Voltage-operated potassium (Kv) channels contribute to endothelium-dependent vasorelaxation of carvacrol on rat aorta.

作者信息

Testai Lara, Chericoni Silvio, Martelli Alma, Flamini Guido, Breschi Maria Cristina, Calderone Vincenzo

机构信息

Department of Pharmacy, University of Pisa, Pisa, Italy.

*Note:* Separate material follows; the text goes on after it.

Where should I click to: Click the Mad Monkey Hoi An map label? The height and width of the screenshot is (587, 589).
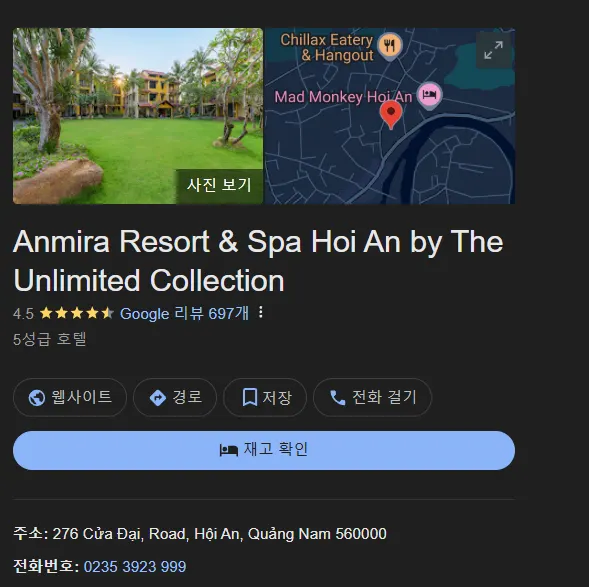[x=343, y=97]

Interdipartimental Center of Nutraceutical Research and Food for Healthy "Nutrafood", Università di Pisa, Pisa, Italy.

出版信息

J Pharm Pharmacol. 2016 Sep;68(9):1177-83. doi: 10.1111/jphp.12585. Epub 2016 Jun 23.

DOI:10.1111/jphp.12585
PMID:27334686
Abstract

OBJECTIVES

Carvacrol, a monoterpene widely present in nature, is commonly used in the food industry and in cosmetics, besides to possess a plethora of pharmacological properties, among these also in vitro vasorelaxing effects and in vivo hypotensive responses. Although in rat aortic rings carvacrol evoked a vasodilatation both in the presence and in the absence of endothelium, in preparations with intact endothelial layer its vasoactive response markedly improved.

METHODS

This study aimed at investigating the mechanism of action responsible for the endothelial component of the carvacrol-induced vasorelaxing response observed in rat isolated aortic rings.

KEY FINDINGS

Pharmacological characterization led us to exclude the involvement of NO pathway (neither L-NAME, NO biosynthesis inhibitor, nor ODQ, guanylate cyclase inhibitor, was able to modify the vascular effects of carvacrol) and of arachidonic acid cascade (no inhibitor intercepting the cascade influenced the endothelial-dependent vasodilatation of the monoterpene). Moreover, endothelial TRP channels were also not involved, as capsazepine did not antagonize vasorelaxing effect. Finally, endothelial potassium channels were considered as possible targets of carvacrol; indeed, two voltage-operated potassium (Kv) channel blockers, 4-aminopyridine and quinine, significantly reduced carvacrol potency and efficacy indices.

CONCLUSIONS

Kv channels seem to be responsible for vascular effects of the monoterpene typical of Labiatae family.

摘要

目的

香芹酚是一种广泛存在于自然界的单萜类化合物,除了具有多种药理特性外,常用于食品工业和化妆品中,其中还包括体外血管舒张作用和体内降压反应。尽管在大鼠主动脉环中,无论有无内皮细胞,香芹酚均可引起血管舒张,但在具有完整内皮细胞层的制剂中,其血管活性反应明显增强。

方法

本研究旨在探讨大鼠离体主动脉环中香芹酚诱导的血管舒张反应的内皮成分的作用机制。

主要发现

药理学特性研究使我们排除了NO途径(L-NAME,NO生物合成抑制剂,以及ODQ,鸟苷酸环化酶抑制剂,均不能改变香芹酚的血管效应)和花生四烯酸级联反应(没有拦截该级联反应的抑制剂影响单萜类化合物的内皮依赖性血管舒张)的参与。此外,内皮瞬时受体电位通道也未参与其中,因为辣椒素不能拮抗血管舒张作用。最后,内皮钾通道被认为是香芹酚的可能靶点;实际上,两种电压门控钾(Kv)通道阻滞剂,4-氨基吡啶和奎宁,显著降低了香芹酚的效力和效能指数。

结论

Kv通道似乎是唇形科典型单萜类化合物血管效应的原因。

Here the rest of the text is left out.